Recorded data section start

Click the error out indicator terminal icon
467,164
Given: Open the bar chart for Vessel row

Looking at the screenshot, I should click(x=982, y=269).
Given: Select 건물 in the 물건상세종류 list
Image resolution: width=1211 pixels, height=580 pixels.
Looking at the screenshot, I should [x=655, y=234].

Recorded data section end
Recorded data section start

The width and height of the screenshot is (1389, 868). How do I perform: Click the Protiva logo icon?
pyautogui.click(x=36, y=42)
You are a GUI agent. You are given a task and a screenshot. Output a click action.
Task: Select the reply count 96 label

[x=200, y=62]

Recorded data section end
Recorded data section start

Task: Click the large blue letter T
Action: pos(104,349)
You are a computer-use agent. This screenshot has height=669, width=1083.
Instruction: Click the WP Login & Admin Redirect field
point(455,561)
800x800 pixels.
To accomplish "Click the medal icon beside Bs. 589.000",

Recorded data section end

What needs to be done
Copy out the lines above with "agent" in them.

Result below
You are a GUI agent. You are given a task and a screenshot. Output a click action.
You are a computer-use agent. This screenshot has height=669, width=1083.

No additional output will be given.